Keywords

1 Introduction

Recommender System (RS) is an effective tool to deal with information overload problem [1]. As the main thrust in the field of RS research, collaborative filtering(CF) methods are widely used for its knowledge domain free. CF-based approaches can be divided into two branches: neighborhood-based and model-based [2]. Neighborhood-based approaches focus on spotting the similarity relationships among either users or items. Herlocker et al. [3] carried out a comprehensive research into user-based collaborative algorithms. Badrul et al. [4] presented the item-based collaborative system to pre-compute the item-item similarities.

In contrast to the neighbor-based method, singular value decomposition (SVD) [6] is the most prevalent model-based method for Matrix factorization (MF) [5]. SVD performs well in building accurate models for RS by applying elaborated and succinct algebraic structure. Nevertheless, SVD method is only well-defined when the matrix is complete, still facing the problem of sparseness. Imputation [7] is a technique to get a relatively denser matrix filled with baseline estimations for missing ratings. However, inaccurate imputation might distort the original data considerably.

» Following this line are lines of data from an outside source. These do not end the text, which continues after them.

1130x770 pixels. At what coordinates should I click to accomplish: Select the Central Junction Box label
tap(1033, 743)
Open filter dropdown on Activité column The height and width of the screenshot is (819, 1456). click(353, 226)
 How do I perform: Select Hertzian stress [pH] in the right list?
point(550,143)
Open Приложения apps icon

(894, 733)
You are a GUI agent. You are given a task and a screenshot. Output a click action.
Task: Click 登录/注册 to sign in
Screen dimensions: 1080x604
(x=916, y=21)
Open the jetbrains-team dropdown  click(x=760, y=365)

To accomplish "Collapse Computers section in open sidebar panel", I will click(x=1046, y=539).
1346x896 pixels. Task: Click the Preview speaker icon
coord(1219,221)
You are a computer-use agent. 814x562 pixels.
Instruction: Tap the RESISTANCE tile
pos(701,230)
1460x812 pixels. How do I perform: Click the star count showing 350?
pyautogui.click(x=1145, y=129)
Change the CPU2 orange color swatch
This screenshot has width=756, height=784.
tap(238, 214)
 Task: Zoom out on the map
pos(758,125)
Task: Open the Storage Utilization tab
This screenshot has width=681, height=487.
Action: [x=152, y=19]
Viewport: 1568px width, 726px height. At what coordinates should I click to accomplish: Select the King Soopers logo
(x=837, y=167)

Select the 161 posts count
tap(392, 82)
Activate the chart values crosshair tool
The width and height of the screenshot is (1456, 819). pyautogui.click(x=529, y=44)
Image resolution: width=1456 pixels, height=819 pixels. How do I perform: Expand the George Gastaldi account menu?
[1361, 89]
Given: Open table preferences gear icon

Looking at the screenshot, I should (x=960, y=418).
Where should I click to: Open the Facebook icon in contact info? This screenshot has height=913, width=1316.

In recent years, research in the neural network has taken a breakthrough in deep layer architecture. The deep belief networks (DBN) [8] inspire researchers to integrate neural network with CF for patterns learning or useful features extracting [9] uses Restricted Boltzmann Machines (RBM) to perform CF, and [10] extended this work to a noo-iid framework. Autoencoder (AE) as a special neural network has achieved good performance in the text processing, image classification tasks. In this paper, we employ AE as a user preference learning component in collaborative filtering and develop a stacked denoising autoencoder (SDAE) based model to alleviate sparseness issue in RS.

2 Traditional Autoencoder

A traditional autoencoder is a feedforward neural network illustrated in Fig. 1. AE can learning representations of the raw data by reconstructing the input data from its output. Usually, it has a three-layered structure, the input and the output has the same number of neurones, and a hidden layer is in the middle.

Fig. 1.
figure 1

Traditional autoencoder

Training an autoencoder is to minimise the reconstruction error, solve the following optimisation problem:

$$ \begin{aligned} \mathop {L(x,\hat{x})}\limits_{\theta ,\theta '} = & \frac{1}{2m}\sum\limits_{i = 1}^{m} {\left\| {\hat{x}^{i} - x^{i} } \right\|^{2} } + \frac{\lambda }{2}(\left\| {W^{(1)} } \right\|^{2} + \left\| {W^{(2)} } \right\|^{2} ) \\ & \mathop {\arg \hbox{min} }\limits_{\theta ,\theta '} L(x,\hat{x}) \\ \end{aligned} $$
(1)

To get the hyper-parameters \( {\text{W}}^{(l)} ,b^{(l)} ,l = 1,2 \) in (1). Stochastic Gradient Descent (SGD) is an efficient method to train autoencoder. The key steps of SGD is computing the partial derivatives. We use backpropagation algorithm to compute these partial derivatives. Steps as follows:

For each training example \( x^{i} \)

  1. 1.

    Feedforward pass the inputs, we get activations for each layer: \( x^{i} \),\( h^{i} \), \( \hat{x}^{i} \).

  2. 2.

    Backpropagate the errors:

    1. (1)

      Compute the error of output layer,

      $$ \delta^{(2)} = (\hat{x}^{i} - x^{i} ) \cdot \hat{x}^{i} \cdot (1 - x^{i} ) $$
      (2)
    2. (2)

      Backpropagate the output error \( \delta^{(2)} \) to the hidden layer,

      $$ \delta^{(1)} = (W^{(2)} )^{T} \cdot \delta^{(2)} \cdot h^{i} \cdot (1 - h^{i} ) $$
      (3)
  3. 3.

    Compute the desired partial derivatives, set as

    $$ \frac{\partial L}{{\partial W^{(1)} }} = \delta^{(1)} (x^{i} )^{T} ,\frac{\partial L}{{\partial b^{(1)} }} = \delta^{(l)} $$
    (4)
    $$ \frac{\partial L}{{\partial W^{(2)} }} = \delta^{(2)} (h^{i} )^{T} ,\frac{\partial L}{{\partial b^{(2)} }} = \delta^{(2)} $$
    (5)
  4. 4.

    After T rounds iterations when finally the value of (1) tends to be stable, we can take \( h^{i} \), the high-order vector of original \( x^{i} \), as a more concentrated and effective feature representation of raw input \( x^{i} \).

3 Construct SDAE

SDAE stands for Stacked Denoising Autoencoder, which is a variant of traditional autoencoder. We can impose constraints on AE to discover more useful representation. By altering the number of units in the hidden layer, we can get a lossy compressed representation feature. But purely altering the size of bottleneck layers may not guarantee to extract good features consistently. [11] proposed a strategy to corrupt the clean input partially for constructing a denosing autoencoder structure(DAE). There are three commonly used noise models to corrupt the input, the additive Gaussian noise, the salt-and-pepper noise and the Masking noise.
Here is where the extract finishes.